◆ ABOUT THIS TASK
Using the data below, return the stretch from the line that contains "Task: Click the km/h axis unit label" through the line that contains "1029x704 pixels.", both included, exactly as it stands and nothing beyond it.

◆ PROVIDED DATA
----------------------------------------

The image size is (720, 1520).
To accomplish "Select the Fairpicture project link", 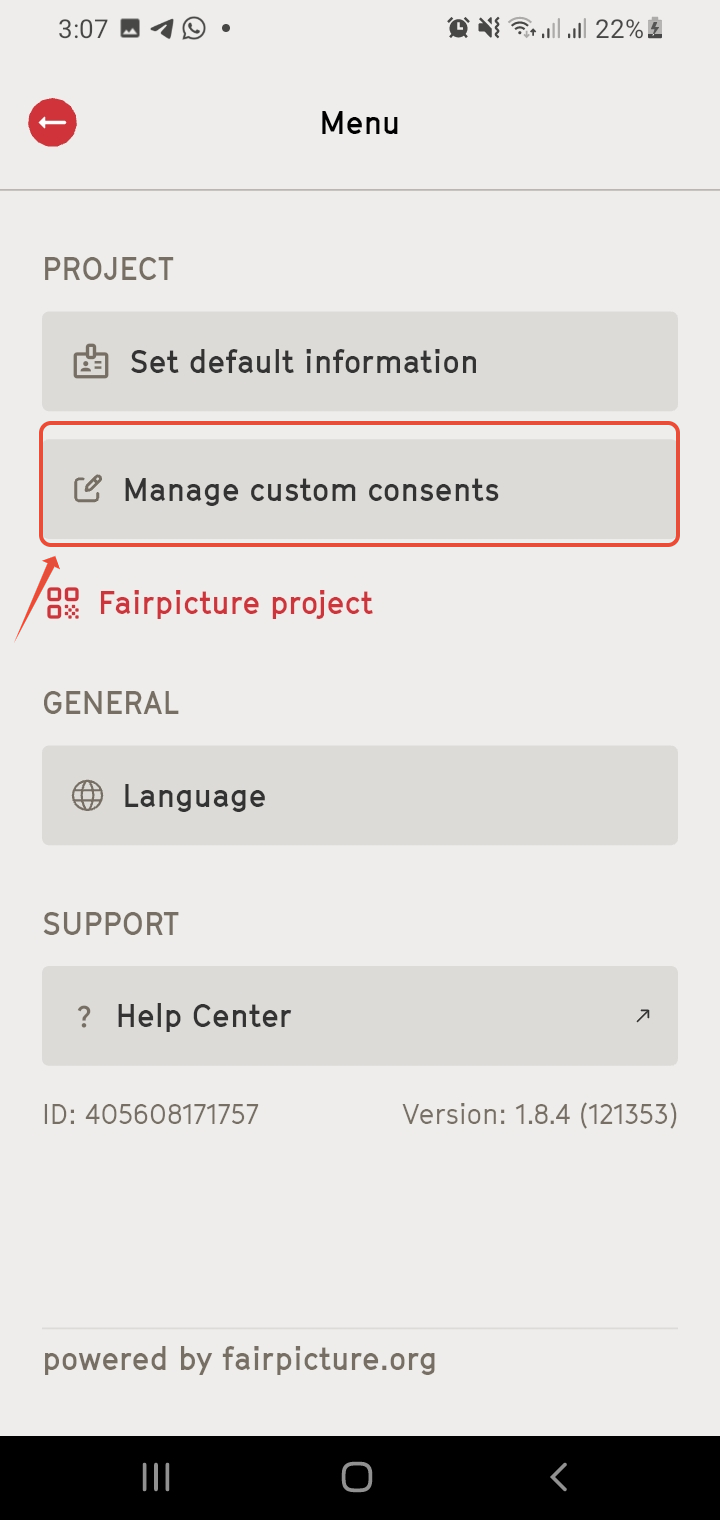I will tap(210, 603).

----------------------------------------

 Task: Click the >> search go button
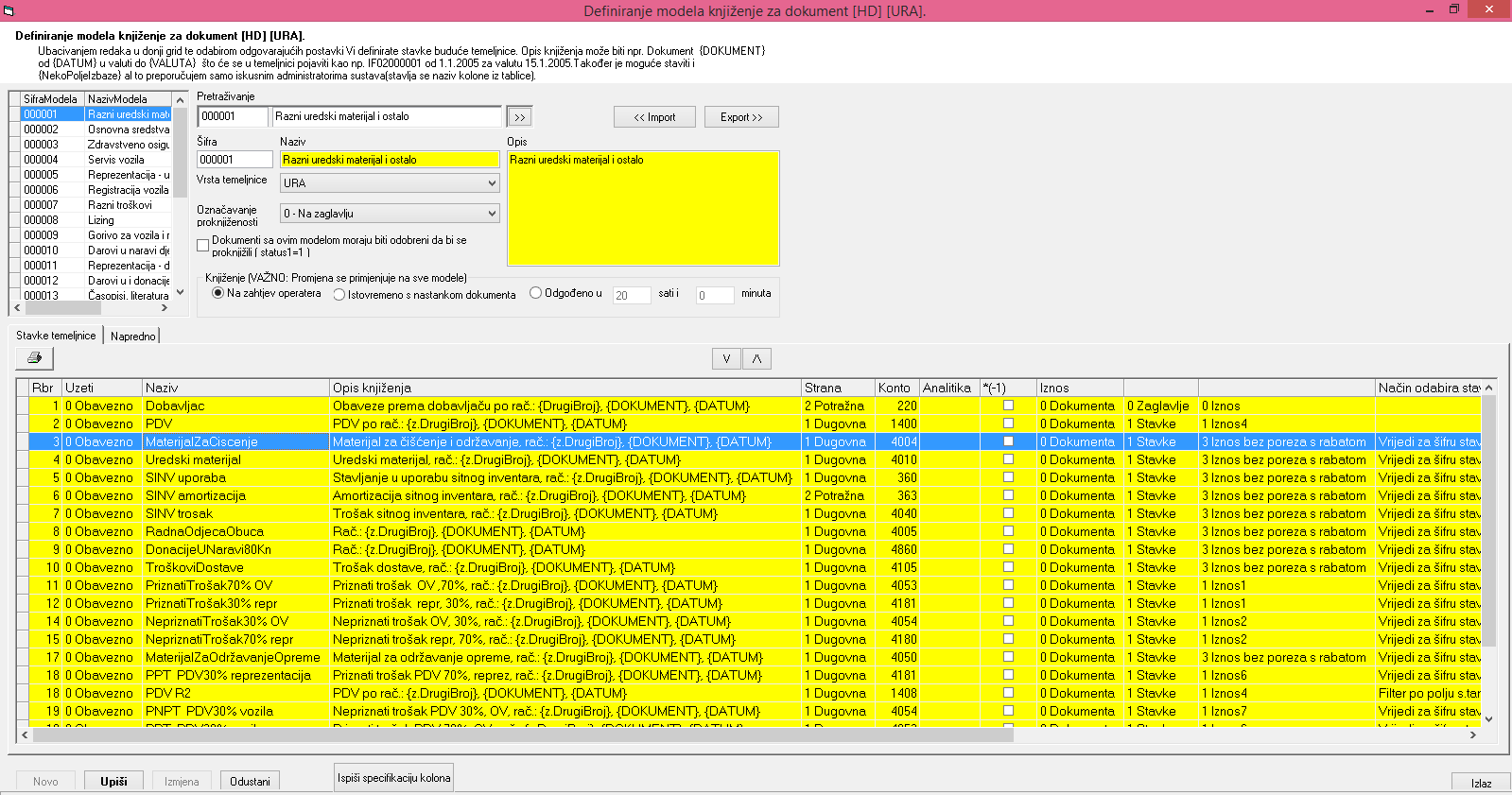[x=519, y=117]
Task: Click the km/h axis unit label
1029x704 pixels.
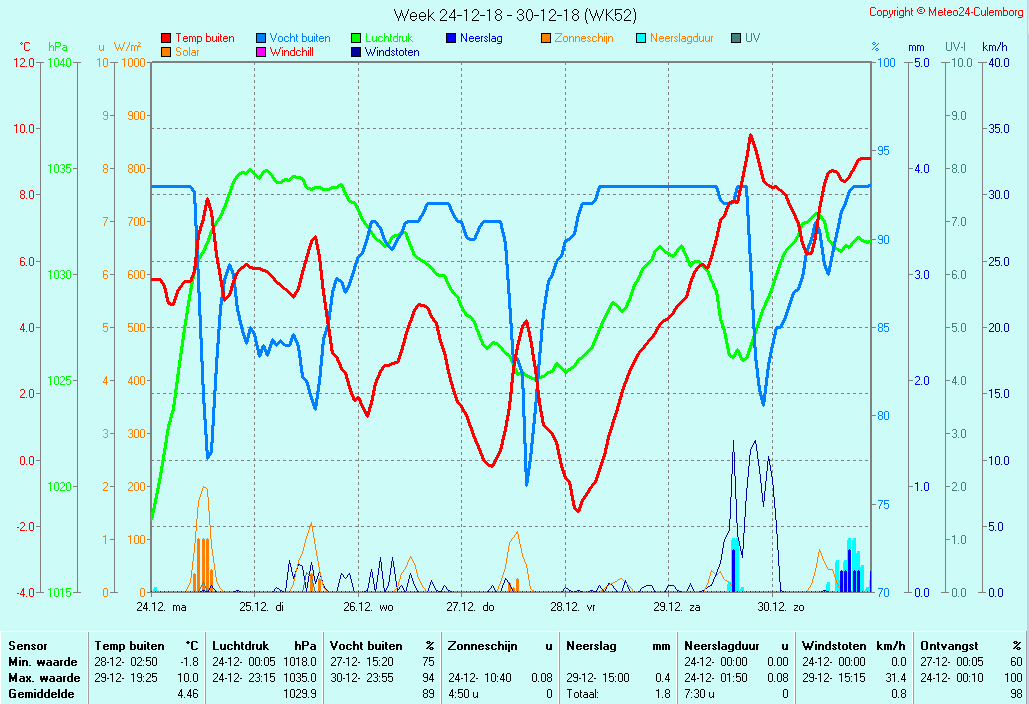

----------------------------------------

◆ EXERCISE RESPONSE
Task: Click the km/h axis unit label
1029x704 pixels.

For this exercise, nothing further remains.